But that was most of the time. Every once in a while, Amanda’s intensity scared Lewis. He found himself holding back or making poor decisions when their competition grew strong, as if supplicating to his girlfriend was a requirement for their shared happiness.
That’s why it was so befuddling that Amanda was now losing a game of chess to Lewis.
He’d found the elegant glass set at an estate sale for twenty dollars. He knew Amanda would love the aristocracy of it all. He just hoped she wouldn’t break any of the delicate pieces amid her passion to dethrone his queen.

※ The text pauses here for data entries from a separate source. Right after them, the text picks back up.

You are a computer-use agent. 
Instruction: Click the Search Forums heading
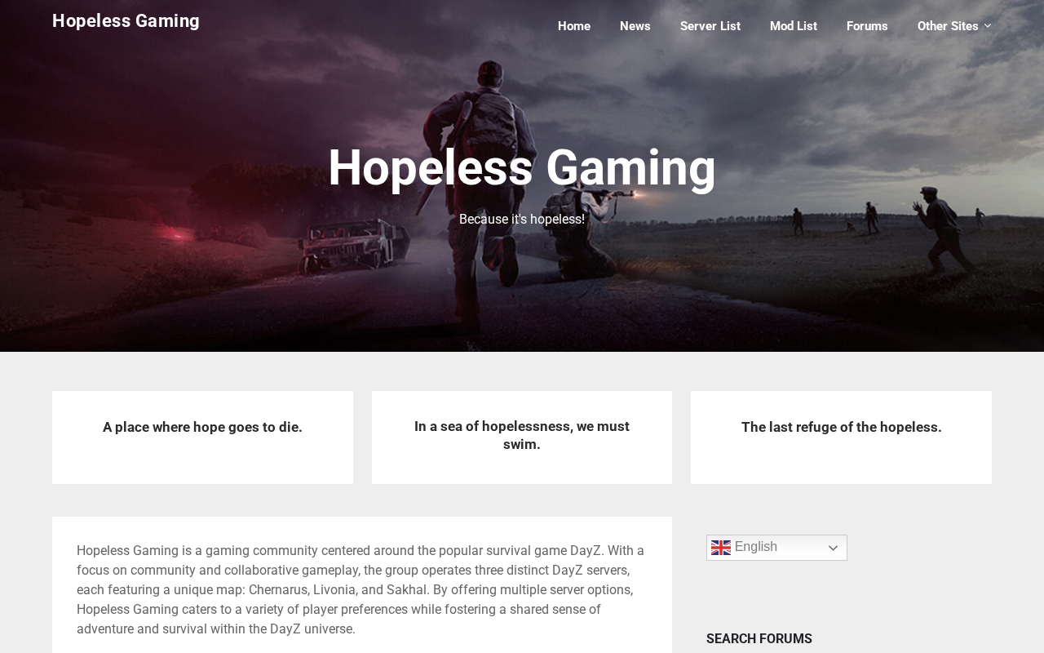(759, 638)
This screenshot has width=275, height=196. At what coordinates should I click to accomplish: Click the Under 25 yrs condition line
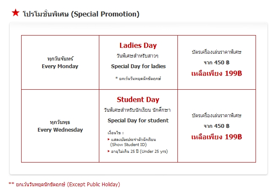[x=139, y=151]
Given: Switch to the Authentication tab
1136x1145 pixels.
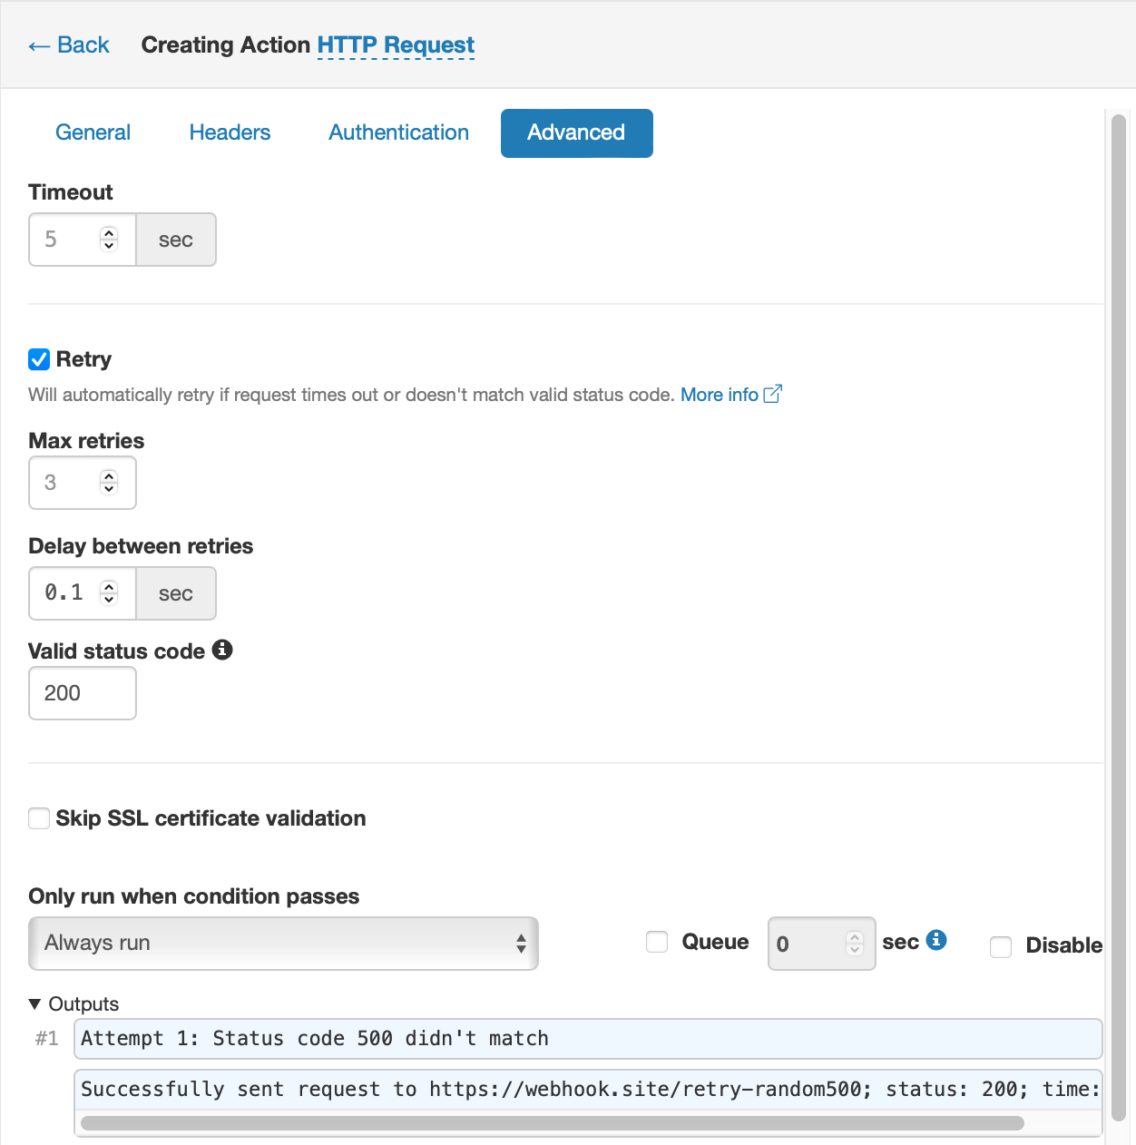Looking at the screenshot, I should (399, 132).
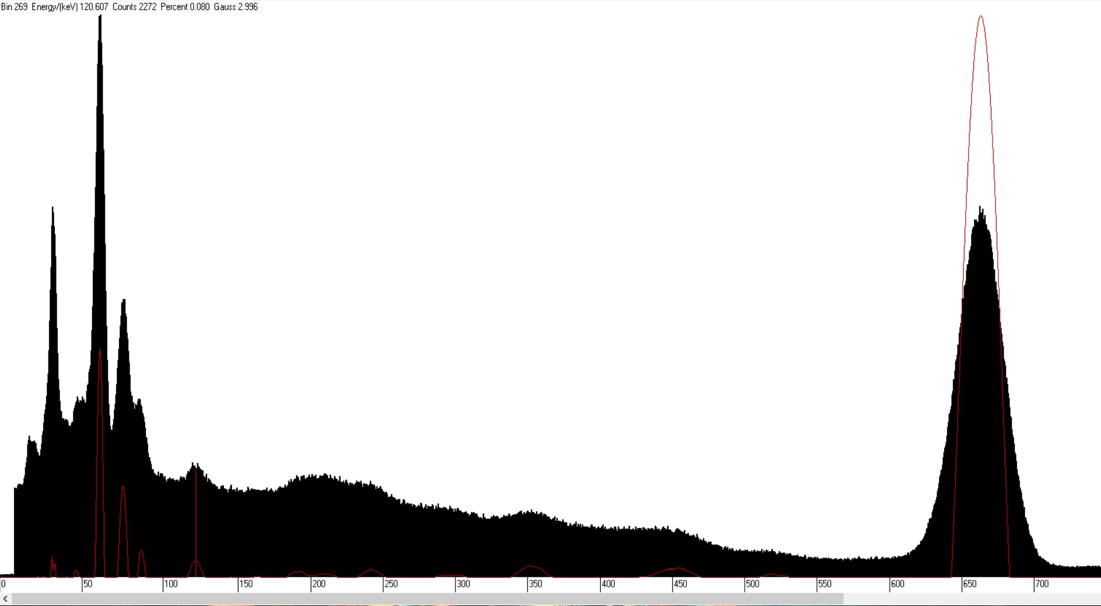Screen dimensions: 1101x606
Task: Click the 350 tick label on energy axis
Action: [535, 584]
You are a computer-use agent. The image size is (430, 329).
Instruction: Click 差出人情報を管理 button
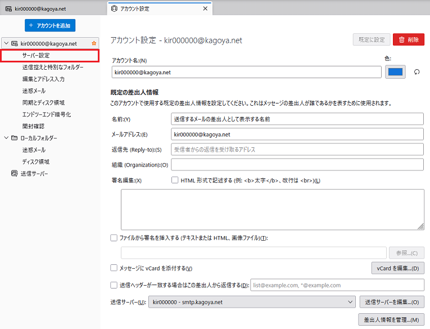click(391, 319)
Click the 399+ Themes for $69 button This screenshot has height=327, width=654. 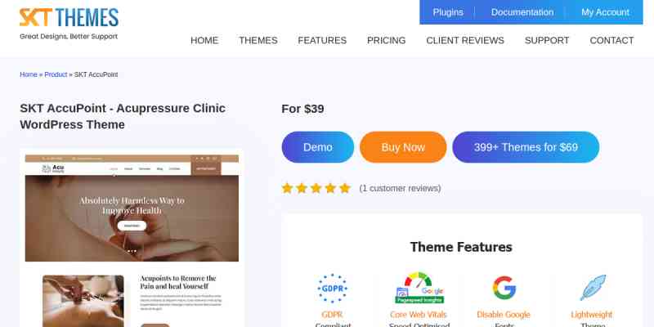(526, 147)
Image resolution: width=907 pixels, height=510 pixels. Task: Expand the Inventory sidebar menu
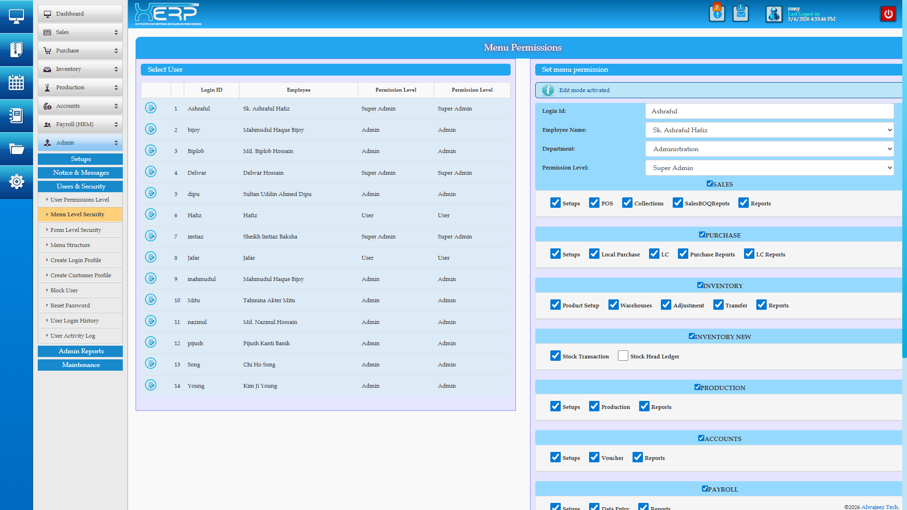[x=80, y=69]
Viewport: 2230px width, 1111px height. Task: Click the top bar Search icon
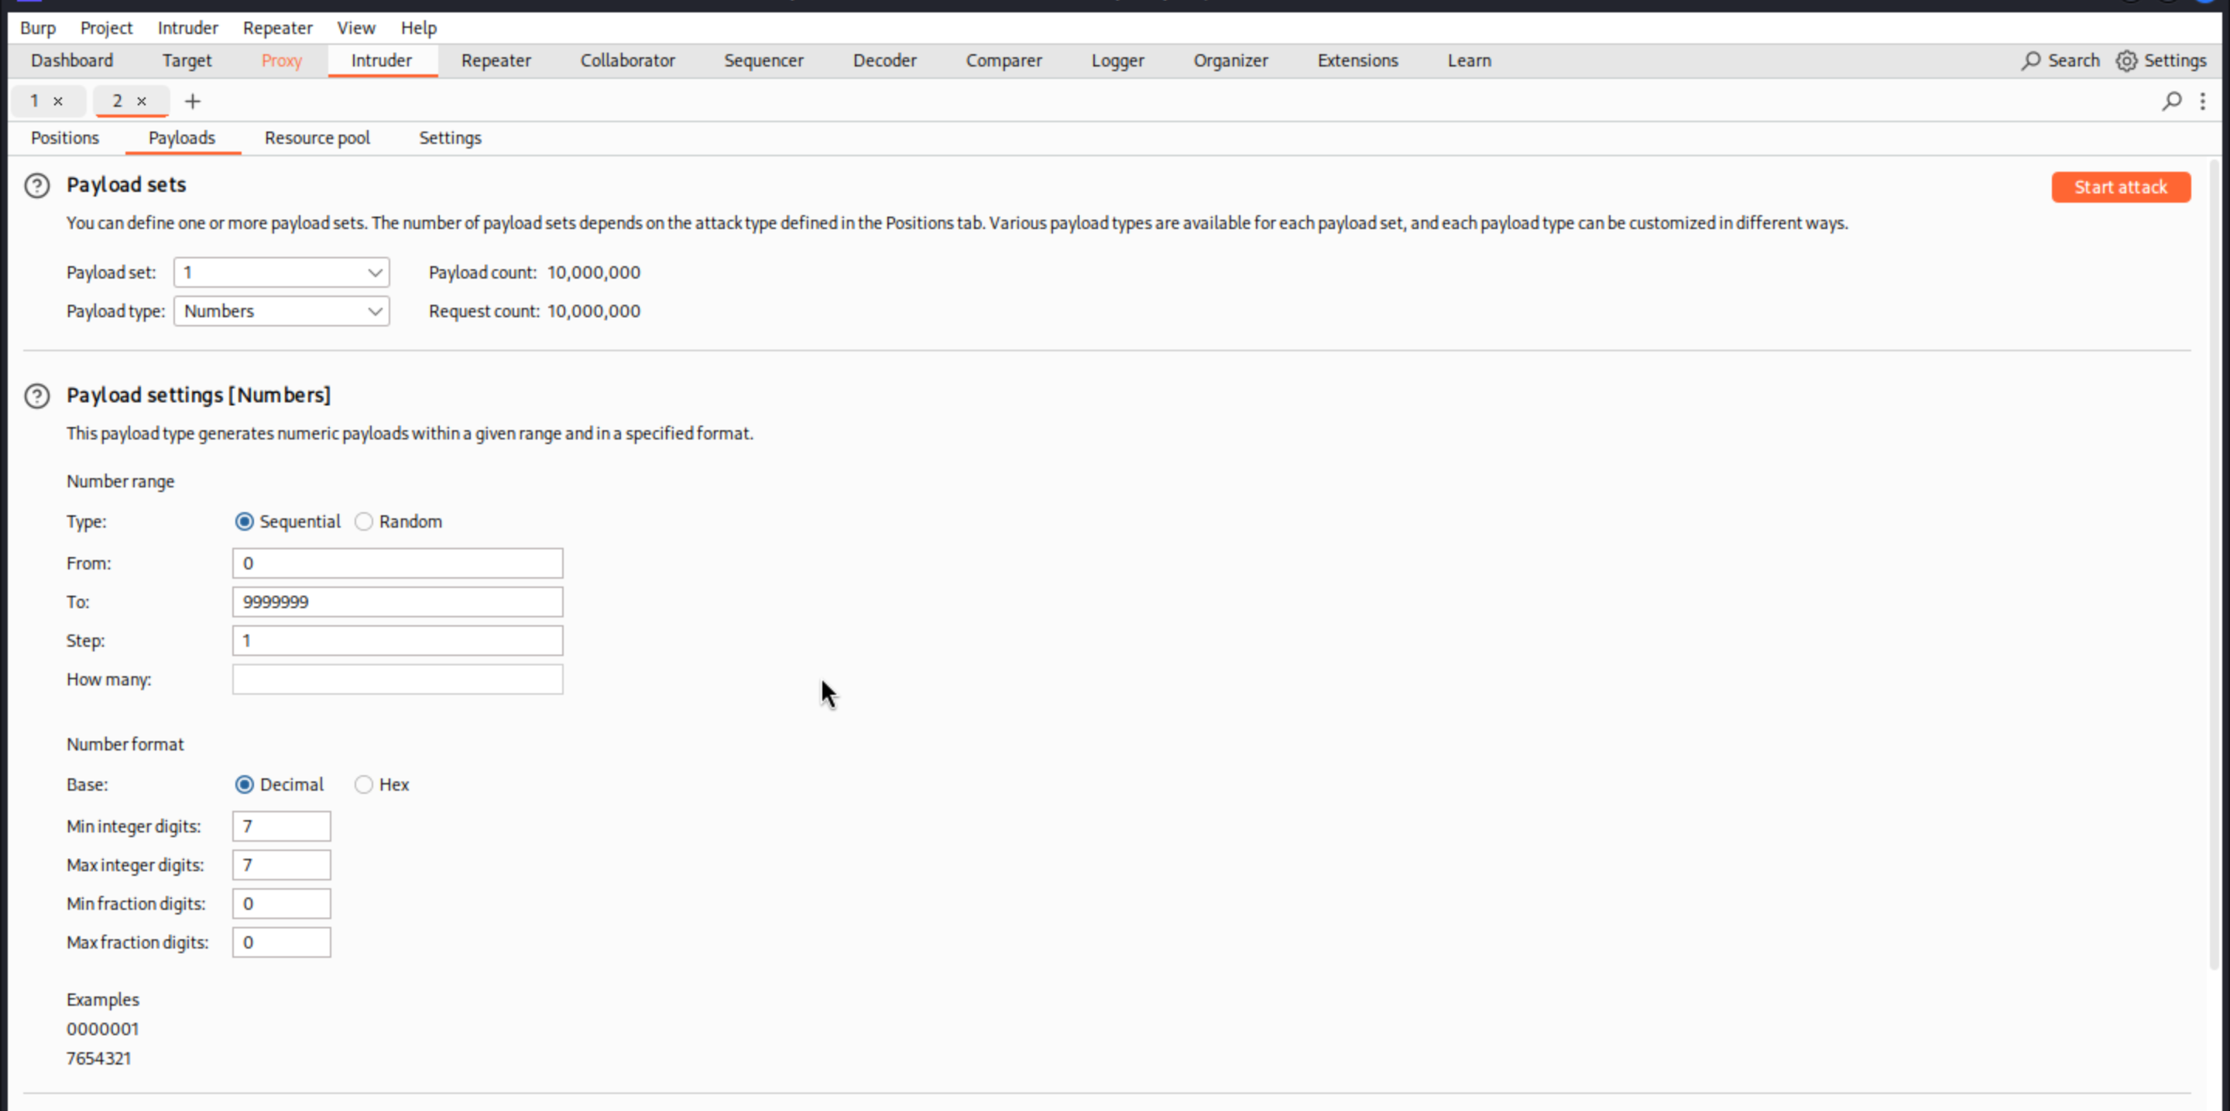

They’d sat down at their dining room table with glasses of sweet tea and a box of Cheez-Its between them. It was all so normal until…
There’d been no conscious or unconscious self-sabotage on Lewis’ part. Amanda had made a shit move, one that left her exposed. She tried to maintain a poker face after letting go of her piece, but her nostrils flared, signaling to Lewis that she knew what had happened.
Lewis had a decision to make. Deep down, he knew he should let her win. He knew that if he followed her shit move with a shit move of his own, they’d have a lovely, normal night together.
But Lewis wanted something else.
His skin tingled in anticipation. He wanted to win at chess.
He moved his pawn with great gravitas and sat back in his chair, folding his arms across his chest and smiling with glee.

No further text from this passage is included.